A gene with a higher weight has a bigger chance of becoming a candidate gene in the randomsets.
When the genes are not divided into candidate and background genes, but are ranked by scores, a Wilcoxon rank-sum test can be performed to find brain regions with a high proportion of genes with high scores in the set of expressed genes.
The second column of the genes
input dataframe then contains the scores assigned to the genes.
The output is identical to the one produced with the hypergeometric test.
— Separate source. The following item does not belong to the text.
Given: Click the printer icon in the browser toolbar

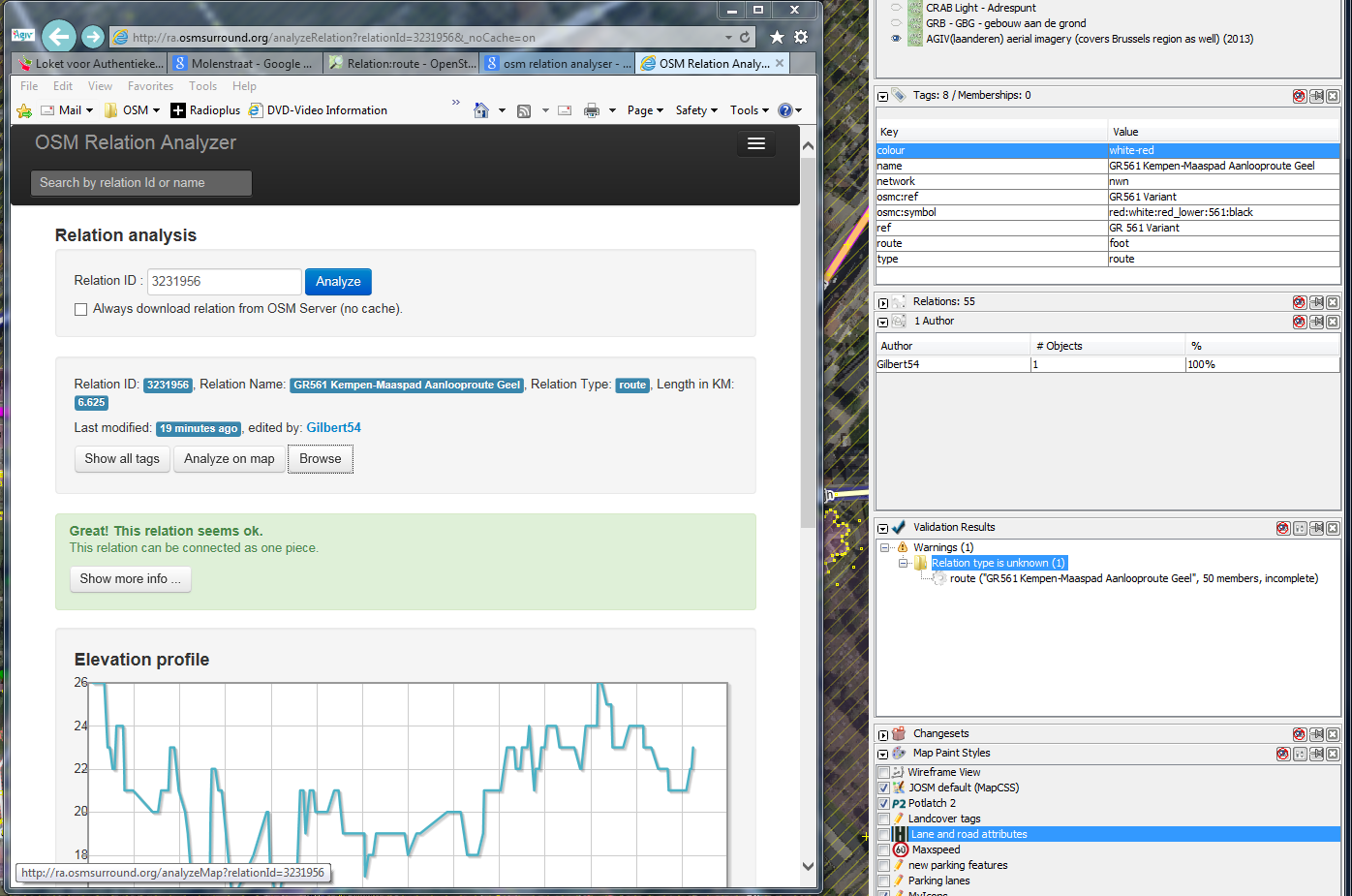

## assign random scores to the genes used above
scores = sample(1:50, length(gene_ids))
input_wicox = data.frame(gene_ids, scores)
head(input_wicox)
## gene_ids scores
## 1 NCAPG 25
## 2 APOL4 8
## 3 NGFR 42
## 4 NXPH4 11
## 5 C21orf59 30
## 6 CACNG2 4
## test for enrichment of expressed genes with high scores in the adult brain
## using the Wilcoxon rank-sum test
res_wilcox = aba_enrich(input_wicox, test='wilcoxon',
cutoff_quantiles=c(0.5,0.7,0.9), n_randsets=100)
head(res_wilcox[[1]])
## age_category structure_id structure n_significant mean_FWER min_FWER
## 1 5 Allen:4310 DBv_Diagonal Band, Vertical Division, Left 0 0.7400000 0.41
## 2 5 Allen:4311 DBh_Diagonal Band, Horizontal Division, Left 0 0.7866667 0.41
## 3 5 Allen:13003 SI_Substantia Innominata 0 0.7700000 0.50
## 4 5 Allen:4300 BF_Basal Forebrain 0 0.7700000 0.50
## 5 5 Allen:4307 SI_Substantia Innominata, Left 0 0.7700000 0.50
## 6 5 Allen:4308 nbM_Basal nucleus, Left 0 0.7700000 0.50
## equivalent_structures FWERs
## 1 Allen:4310 0.96;0.41;0.85
## 2 Allen:4311 0.96;0.41;0.99
## 3 Allen:13003 0.96;0.5;0.85
## 4 Allen:4300 0.96;0.5;0.85
## 5 Allen:4307 0.96;0.5;0.85
## 6 Allen:4308 0.96;0.5;0.85
When genes are associated with two counts A and B, e.g. amino-acid changes since a common ancestor in two species, a binomial test can be used to identify brain regions with an enrichment of expressed genes with a high fraction A/(A+B) compared to the fraction of A in the brain in general (the root node). To perform the binomial test the input dataframe needs a column with the gene symbols and two additional columns with the corresponding counts:
## create a toy example dataset with two counts per gene
high_A_genes = c('RFFL', 'NTS', 'LIPE', 'GALNT6', 'GSN', 'BTBD16', 'CERS2')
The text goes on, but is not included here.